-------- LISTED ENTRIES --------

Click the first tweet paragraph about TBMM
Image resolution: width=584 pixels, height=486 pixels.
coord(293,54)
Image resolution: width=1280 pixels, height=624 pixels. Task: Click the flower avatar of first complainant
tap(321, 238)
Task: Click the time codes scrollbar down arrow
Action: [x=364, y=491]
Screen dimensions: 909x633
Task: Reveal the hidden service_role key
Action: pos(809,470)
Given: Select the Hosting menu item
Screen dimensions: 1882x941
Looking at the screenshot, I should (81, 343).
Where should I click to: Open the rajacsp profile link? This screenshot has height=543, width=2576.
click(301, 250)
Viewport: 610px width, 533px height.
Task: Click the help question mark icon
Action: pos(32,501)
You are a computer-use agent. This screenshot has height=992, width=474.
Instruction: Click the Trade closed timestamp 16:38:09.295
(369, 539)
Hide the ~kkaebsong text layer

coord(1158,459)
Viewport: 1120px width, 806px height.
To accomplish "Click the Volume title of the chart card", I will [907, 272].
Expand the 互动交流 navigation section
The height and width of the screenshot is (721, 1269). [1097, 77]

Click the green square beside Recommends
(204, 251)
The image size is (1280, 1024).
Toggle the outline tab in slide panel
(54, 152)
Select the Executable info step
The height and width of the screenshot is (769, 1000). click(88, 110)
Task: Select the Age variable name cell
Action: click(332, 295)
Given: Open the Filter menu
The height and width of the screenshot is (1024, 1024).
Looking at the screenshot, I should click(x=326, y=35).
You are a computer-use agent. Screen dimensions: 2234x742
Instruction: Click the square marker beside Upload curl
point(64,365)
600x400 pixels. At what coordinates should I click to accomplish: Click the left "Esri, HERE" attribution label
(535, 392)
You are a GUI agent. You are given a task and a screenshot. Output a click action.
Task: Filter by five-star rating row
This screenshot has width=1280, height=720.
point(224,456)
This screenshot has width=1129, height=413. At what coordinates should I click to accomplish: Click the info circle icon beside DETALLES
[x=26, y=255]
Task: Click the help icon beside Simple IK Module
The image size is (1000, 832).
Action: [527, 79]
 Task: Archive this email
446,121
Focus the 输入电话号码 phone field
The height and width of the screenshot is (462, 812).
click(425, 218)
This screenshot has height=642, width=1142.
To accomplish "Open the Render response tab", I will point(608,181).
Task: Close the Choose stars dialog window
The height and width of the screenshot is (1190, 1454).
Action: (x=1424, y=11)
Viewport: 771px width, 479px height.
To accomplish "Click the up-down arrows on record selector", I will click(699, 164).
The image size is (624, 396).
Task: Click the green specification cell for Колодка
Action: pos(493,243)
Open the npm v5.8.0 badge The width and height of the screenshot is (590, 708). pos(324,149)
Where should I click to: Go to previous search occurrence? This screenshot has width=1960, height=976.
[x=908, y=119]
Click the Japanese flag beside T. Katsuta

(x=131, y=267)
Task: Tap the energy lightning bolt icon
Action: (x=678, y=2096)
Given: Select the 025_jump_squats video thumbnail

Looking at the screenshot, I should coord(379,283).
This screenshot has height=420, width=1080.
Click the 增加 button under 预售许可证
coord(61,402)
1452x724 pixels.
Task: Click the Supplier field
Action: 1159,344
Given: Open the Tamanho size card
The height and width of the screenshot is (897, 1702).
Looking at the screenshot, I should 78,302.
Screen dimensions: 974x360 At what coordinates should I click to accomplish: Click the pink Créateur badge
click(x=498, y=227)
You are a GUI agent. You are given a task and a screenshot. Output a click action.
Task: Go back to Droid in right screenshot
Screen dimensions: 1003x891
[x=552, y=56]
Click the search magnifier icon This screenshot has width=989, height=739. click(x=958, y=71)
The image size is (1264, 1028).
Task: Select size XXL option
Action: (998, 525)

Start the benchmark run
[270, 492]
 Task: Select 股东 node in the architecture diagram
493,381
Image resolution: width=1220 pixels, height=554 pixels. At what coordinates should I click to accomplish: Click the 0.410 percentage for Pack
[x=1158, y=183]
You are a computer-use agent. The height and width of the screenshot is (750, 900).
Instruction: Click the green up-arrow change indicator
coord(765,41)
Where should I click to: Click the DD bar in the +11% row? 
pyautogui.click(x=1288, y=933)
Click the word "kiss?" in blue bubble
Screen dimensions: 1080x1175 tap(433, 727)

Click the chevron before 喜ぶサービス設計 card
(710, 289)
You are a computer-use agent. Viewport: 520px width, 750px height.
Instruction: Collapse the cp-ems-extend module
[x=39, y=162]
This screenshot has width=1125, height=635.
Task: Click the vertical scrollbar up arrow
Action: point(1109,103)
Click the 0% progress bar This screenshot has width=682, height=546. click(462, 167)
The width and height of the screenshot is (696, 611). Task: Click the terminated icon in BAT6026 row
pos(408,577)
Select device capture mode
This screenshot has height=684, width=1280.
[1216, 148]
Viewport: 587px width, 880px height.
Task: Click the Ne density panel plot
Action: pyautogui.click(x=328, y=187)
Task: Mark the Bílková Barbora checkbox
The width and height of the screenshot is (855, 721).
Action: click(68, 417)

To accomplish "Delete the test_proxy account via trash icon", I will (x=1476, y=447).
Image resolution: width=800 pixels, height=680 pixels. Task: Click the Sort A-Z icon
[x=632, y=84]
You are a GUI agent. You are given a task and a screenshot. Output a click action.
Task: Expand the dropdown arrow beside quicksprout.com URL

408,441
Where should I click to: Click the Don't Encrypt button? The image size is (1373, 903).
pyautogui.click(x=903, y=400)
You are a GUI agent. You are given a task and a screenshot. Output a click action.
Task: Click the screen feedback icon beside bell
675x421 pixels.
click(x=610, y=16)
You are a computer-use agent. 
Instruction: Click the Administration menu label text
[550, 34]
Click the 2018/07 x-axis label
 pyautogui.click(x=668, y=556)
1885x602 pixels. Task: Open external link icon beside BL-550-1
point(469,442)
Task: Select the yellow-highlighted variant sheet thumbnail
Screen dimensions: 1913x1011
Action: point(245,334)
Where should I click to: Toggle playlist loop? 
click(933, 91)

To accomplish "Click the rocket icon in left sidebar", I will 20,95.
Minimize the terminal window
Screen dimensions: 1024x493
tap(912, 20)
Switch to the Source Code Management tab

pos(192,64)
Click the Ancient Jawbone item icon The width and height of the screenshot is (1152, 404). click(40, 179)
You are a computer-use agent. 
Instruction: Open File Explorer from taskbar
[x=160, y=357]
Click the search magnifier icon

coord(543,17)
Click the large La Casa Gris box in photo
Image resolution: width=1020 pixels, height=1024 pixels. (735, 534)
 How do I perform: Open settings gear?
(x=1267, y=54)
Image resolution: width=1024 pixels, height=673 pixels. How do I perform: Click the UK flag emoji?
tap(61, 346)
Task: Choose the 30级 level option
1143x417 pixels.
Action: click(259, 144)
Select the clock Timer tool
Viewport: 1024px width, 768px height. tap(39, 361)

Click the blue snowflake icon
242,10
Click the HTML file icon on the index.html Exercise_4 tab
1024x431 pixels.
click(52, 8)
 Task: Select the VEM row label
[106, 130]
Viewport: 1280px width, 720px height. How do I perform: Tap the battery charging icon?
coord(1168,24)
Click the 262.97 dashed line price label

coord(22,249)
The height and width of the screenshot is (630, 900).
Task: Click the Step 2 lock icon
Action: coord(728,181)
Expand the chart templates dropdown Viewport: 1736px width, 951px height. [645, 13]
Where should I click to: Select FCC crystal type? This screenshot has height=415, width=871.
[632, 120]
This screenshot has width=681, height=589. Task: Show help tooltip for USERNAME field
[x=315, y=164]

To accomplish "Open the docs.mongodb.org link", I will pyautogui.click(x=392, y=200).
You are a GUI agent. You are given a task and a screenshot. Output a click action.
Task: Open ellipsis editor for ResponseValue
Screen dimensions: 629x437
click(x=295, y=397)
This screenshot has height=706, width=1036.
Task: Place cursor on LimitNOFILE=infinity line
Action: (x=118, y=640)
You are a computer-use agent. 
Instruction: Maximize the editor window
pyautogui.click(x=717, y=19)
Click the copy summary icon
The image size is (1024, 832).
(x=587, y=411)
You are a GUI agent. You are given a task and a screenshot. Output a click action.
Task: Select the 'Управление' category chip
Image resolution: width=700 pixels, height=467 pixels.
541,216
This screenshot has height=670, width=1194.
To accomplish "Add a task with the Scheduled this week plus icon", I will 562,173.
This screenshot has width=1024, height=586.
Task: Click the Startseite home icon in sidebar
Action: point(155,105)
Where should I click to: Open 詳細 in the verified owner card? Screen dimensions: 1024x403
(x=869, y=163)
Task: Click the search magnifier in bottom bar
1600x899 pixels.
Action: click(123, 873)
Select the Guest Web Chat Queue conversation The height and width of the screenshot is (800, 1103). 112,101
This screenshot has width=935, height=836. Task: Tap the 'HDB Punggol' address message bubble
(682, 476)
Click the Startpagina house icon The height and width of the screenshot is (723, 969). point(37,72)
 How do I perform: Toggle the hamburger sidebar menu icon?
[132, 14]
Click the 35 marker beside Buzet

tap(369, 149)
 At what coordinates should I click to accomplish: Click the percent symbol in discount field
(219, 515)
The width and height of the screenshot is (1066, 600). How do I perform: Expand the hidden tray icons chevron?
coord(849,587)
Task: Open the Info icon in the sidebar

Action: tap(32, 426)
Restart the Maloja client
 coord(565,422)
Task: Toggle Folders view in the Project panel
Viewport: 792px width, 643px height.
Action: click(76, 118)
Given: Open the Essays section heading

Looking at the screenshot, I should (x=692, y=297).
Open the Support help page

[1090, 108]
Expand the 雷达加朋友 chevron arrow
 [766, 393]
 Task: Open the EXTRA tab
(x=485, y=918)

--------

(TASK INSTRUCTIONS)
Gather each line of the listing that holds the string "Choose".

(RESULT FOR THIS TASK)
Task: Close the Choose stars dialog window
Task: Choose the 30级 level option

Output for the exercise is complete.